§ INFORMATION SUPPLIED:

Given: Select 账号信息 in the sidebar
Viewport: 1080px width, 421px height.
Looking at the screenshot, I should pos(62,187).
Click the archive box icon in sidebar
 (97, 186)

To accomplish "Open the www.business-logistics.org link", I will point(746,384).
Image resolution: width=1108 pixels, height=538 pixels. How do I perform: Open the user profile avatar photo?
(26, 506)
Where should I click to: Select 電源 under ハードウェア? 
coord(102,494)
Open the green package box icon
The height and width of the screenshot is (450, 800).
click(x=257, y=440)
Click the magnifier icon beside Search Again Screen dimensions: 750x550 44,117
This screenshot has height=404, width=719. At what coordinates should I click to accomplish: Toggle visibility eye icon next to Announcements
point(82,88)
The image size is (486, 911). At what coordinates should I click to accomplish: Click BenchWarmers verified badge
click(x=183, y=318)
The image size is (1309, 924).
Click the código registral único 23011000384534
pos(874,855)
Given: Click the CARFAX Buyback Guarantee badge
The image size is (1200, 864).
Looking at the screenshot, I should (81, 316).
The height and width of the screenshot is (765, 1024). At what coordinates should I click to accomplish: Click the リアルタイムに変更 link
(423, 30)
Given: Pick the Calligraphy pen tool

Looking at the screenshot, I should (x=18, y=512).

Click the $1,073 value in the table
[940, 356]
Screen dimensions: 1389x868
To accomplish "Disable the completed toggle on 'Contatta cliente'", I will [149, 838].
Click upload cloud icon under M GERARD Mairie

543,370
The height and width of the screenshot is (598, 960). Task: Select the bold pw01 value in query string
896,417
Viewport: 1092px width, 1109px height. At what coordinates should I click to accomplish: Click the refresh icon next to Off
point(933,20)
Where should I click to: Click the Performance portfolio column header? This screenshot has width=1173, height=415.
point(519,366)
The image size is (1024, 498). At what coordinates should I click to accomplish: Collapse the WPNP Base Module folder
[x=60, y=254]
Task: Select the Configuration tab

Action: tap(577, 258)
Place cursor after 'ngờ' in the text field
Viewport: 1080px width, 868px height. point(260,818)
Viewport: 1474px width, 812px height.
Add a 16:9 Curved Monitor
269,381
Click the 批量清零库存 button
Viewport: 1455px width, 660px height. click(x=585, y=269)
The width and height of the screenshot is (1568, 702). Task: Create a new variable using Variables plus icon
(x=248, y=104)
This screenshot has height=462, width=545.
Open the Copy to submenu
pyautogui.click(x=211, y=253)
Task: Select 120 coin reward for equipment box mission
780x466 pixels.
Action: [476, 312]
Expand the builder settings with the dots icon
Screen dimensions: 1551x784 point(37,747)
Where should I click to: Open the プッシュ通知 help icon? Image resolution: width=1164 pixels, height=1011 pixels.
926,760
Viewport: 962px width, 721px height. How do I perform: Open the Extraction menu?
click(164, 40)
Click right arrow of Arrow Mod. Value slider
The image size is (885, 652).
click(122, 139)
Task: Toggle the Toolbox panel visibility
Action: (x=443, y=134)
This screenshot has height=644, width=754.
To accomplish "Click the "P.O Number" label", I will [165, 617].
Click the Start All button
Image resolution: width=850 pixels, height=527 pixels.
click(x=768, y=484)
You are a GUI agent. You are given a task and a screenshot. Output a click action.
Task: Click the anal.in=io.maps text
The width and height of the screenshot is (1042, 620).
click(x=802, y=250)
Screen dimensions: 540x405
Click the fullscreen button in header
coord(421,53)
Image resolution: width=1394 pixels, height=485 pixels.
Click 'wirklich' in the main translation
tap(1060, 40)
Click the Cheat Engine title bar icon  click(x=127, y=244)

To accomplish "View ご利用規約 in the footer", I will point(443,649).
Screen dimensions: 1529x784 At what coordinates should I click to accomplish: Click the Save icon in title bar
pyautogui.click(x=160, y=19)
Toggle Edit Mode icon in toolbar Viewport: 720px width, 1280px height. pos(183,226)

§ TASK DIRECTIONS: Copy out all of the records above word for word.

§ RESPONSE TO THIS TASK:
Given: Select 账号信息 in the sidebar
Viewport: 1080px width, 421px height.
Looking at the screenshot, I should pos(62,187).
Click the archive box icon in sidebar
 (97, 186)

To accomplish "Open the www.business-logistics.org link", I will point(746,384).
Image resolution: width=1108 pixels, height=538 pixels. How do I perform: Open the user profile avatar photo?
(26, 506)
Where should I click to: Select 電源 under ハードウェア? 
coord(102,494)
Open the green package box icon
The height and width of the screenshot is (450, 800).
click(x=257, y=440)
Click the magnifier icon beside Search Again Screen dimensions: 750x550 44,117
This screenshot has height=404, width=719. At what coordinates should I click to accomplish: Toggle visibility eye icon next to Announcements
point(82,88)
The image size is (486, 911). At what coordinates should I click to accomplish: Click BenchWarmers verified badge
click(x=183, y=318)
The image size is (1309, 924).
Click the código registral único 23011000384534
pos(874,855)
Given: Click the CARFAX Buyback Guarantee badge
The image size is (1200, 864).
Looking at the screenshot, I should (81, 316).
The height and width of the screenshot is (765, 1024). At what coordinates should I click to accomplish: Click the リアルタイムに変更 link
(423, 30)
Given: Pick the Calligraphy pen tool

Looking at the screenshot, I should (x=18, y=512).

Click the $1,073 value in the table
[940, 356]
Screen dimensions: 1389x868
To accomplish "Disable the completed toggle on 'Contatta cliente'", I will [149, 838].
Click upload cloud icon under M GERARD Mairie

543,370
The height and width of the screenshot is (598, 960). Task: Select the bold pw01 value in query string
896,417
Viewport: 1092px width, 1109px height. At what coordinates should I click to accomplish: Click the refresh icon next to Off
point(933,20)
Where should I click to: Click the Performance portfolio column header? This screenshot has width=1173, height=415.
point(519,366)
The image size is (1024, 498). At what coordinates should I click to accomplish: Collapse the WPNP Base Module folder
[x=60, y=254]
Task: Select the Configuration tab

Action: tap(577, 258)
Place cursor after 'ngờ' in the text field
Viewport: 1080px width, 868px height. point(260,818)
Viewport: 1474px width, 812px height.
Add a 16:9 Curved Monitor
269,381
Click the 批量清零库存 button
Viewport: 1455px width, 660px height. click(x=585, y=269)
The width and height of the screenshot is (1568, 702). Task: Create a new variable using Variables plus icon
(x=248, y=104)
This screenshot has height=462, width=545.
Open the Copy to submenu
pyautogui.click(x=211, y=253)
Task: Select 120 coin reward for equipment box mission
780x466 pixels.
Action: [476, 312]
Expand the builder settings with the dots icon
Screen dimensions: 1551x784 point(37,747)
Where should I click to: Open the プッシュ通知 help icon? Image resolution: width=1164 pixels, height=1011 pixels.
926,760
Viewport: 962px width, 721px height. How do I perform: Open the Extraction menu?
click(164, 40)
Click right arrow of Arrow Mod. Value slider
The image size is (885, 652).
click(122, 139)
Task: Toggle the Toolbox panel visibility
Action: (x=443, y=134)
This screenshot has height=644, width=754.
To accomplish "Click the "P.O Number" label", I will [165, 617].
Click the Start All button
Image resolution: width=850 pixels, height=527 pixels.
click(x=768, y=484)
You are a GUI agent. You are given a task and a screenshot. Output a click action.
Task: Click the anal.in=io.maps text
The width and height of the screenshot is (1042, 620).
click(x=802, y=250)
Screen dimensions: 540x405
Click the fullscreen button in header
coord(421,53)
Image resolution: width=1394 pixels, height=485 pixels.
Click 'wirklich' in the main translation
tap(1060, 40)
Click the Cheat Engine title bar icon  click(x=127, y=244)

To accomplish "View ご利用規約 in the footer", I will point(443,649).
Screen dimensions: 1529x784 At what coordinates should I click to accomplish: Click the Save icon in title bar
pyautogui.click(x=160, y=19)
Toggle Edit Mode icon in toolbar Viewport: 720px width, 1280px height. pos(183,226)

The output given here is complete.